Based on the flexible robot shape prior and its part labels derived from its configuration information, we extract a part-level flexible robot shape representation. This representation is then utilized to enhance the image-based flexible robot representation for improving the accuracy of image-based flexible robot pose estimation.
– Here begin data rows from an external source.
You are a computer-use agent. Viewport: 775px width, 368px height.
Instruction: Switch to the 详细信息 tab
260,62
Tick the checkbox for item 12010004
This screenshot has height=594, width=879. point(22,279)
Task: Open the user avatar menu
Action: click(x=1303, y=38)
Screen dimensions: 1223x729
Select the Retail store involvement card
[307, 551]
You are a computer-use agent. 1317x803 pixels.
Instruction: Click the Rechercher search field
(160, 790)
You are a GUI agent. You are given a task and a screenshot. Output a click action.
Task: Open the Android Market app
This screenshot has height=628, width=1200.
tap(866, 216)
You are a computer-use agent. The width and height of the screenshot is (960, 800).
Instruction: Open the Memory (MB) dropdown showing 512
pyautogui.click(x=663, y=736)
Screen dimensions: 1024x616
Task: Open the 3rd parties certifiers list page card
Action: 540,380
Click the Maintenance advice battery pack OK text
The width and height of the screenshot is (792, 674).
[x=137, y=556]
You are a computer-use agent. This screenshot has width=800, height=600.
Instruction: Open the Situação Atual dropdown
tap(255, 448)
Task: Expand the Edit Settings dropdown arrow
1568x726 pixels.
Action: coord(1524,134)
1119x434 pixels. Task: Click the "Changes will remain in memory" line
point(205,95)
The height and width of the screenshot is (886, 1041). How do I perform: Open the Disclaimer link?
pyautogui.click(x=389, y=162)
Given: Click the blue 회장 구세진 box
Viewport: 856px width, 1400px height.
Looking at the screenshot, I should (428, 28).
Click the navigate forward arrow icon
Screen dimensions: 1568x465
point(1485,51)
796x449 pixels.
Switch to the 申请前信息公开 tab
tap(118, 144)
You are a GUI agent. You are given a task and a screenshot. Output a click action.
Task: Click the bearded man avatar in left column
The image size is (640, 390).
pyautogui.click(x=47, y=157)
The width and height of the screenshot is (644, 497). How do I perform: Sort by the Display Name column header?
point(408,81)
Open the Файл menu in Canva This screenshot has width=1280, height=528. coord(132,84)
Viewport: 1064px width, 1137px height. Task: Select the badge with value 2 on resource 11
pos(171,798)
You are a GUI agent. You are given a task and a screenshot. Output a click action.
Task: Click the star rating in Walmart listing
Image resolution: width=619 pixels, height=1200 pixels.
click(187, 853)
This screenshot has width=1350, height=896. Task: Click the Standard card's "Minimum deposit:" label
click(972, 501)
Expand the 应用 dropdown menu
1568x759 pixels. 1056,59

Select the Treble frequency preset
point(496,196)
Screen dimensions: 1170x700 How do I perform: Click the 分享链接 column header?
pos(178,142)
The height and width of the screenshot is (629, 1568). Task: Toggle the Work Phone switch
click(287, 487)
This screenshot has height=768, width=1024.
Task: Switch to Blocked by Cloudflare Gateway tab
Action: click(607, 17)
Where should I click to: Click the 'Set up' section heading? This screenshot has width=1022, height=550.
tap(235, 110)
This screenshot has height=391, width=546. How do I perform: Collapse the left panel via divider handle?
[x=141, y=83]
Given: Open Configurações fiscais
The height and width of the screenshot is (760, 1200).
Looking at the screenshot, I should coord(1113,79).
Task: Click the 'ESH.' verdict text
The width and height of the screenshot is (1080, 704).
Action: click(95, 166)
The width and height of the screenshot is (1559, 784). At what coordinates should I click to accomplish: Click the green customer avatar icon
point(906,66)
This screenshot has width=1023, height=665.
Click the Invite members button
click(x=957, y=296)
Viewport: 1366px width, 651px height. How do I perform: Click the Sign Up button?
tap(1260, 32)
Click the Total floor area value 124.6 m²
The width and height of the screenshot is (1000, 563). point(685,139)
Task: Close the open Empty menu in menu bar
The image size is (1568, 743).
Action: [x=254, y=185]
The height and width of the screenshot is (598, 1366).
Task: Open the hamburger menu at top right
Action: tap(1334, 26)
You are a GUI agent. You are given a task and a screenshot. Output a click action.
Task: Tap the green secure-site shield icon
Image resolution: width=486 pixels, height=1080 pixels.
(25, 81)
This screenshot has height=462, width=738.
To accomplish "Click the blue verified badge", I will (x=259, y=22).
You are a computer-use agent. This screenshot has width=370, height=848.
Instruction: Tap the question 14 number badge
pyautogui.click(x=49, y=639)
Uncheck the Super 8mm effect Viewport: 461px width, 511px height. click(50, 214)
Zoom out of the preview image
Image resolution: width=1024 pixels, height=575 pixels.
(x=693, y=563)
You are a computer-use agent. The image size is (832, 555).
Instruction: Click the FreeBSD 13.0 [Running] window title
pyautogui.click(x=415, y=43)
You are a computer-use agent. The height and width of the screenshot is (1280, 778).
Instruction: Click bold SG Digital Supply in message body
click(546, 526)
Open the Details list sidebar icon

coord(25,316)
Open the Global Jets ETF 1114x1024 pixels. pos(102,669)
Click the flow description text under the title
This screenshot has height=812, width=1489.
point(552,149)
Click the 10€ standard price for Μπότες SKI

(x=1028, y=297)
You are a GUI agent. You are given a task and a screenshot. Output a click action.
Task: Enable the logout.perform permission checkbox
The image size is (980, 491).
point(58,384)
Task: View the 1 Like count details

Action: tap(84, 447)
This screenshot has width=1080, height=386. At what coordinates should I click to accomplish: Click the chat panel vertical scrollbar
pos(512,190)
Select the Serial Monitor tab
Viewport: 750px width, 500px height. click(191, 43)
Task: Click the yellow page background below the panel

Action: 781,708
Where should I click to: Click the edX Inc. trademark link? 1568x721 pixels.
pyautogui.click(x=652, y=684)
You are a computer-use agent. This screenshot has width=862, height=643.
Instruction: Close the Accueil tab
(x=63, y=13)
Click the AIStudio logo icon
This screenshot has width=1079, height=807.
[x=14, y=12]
To parameterize the flexible robot pose, we employ a probabilistic model that simultaneously predicts both the pose value and the pose uncertainty.

Pose Refinement with Configuration-aware Shape Deformation

img description
Figure 3. Illustration of the pose refinement scheme.

Based on the initial flexible robot pose, we deform the robot shape prior via skeleton curve modeling and cylinder instantiation.

Results

Does the proposed method surpass existing image-based approaches?
It can be found that conventional keypoint-based (KP) and skeleton-based (SKL) methods yield poor performance when attempting to localize keypoints and extract complete skeletons from high degrees of freedom (DoF) flexible robots. Although regression-based (DR, SimPS) methods outperform KP and SKL, they still fall short due to a lack of an effective mechanism to model the variation in flexible robot shapes. In contrast, our method PoseEst. leverages the informative shape guidance to enhance the flexible robot shape representation, and PoseRefine. further improves the representation by deforming the flexible robot shape with the initial pose parameters. These strategies significantly improve the accuracy of pose estimation.
Interpolation end reference image.
Table 1. Quantitative comparison between our methods with the state-of-the-art methods. We reported both average (Mean) and median (Med.) angular errors for each of the predicted pose parameters, and the ratio of predictions whose prediction error is smaller than 5° (Acc5°) or 10°(Acc10°). The initial pose of PoseRefine. comes from the results of PoseEst.
Interpolation end reference image.
Figure 4. Qualitative comparison between our methods with the state-of-the-art methods.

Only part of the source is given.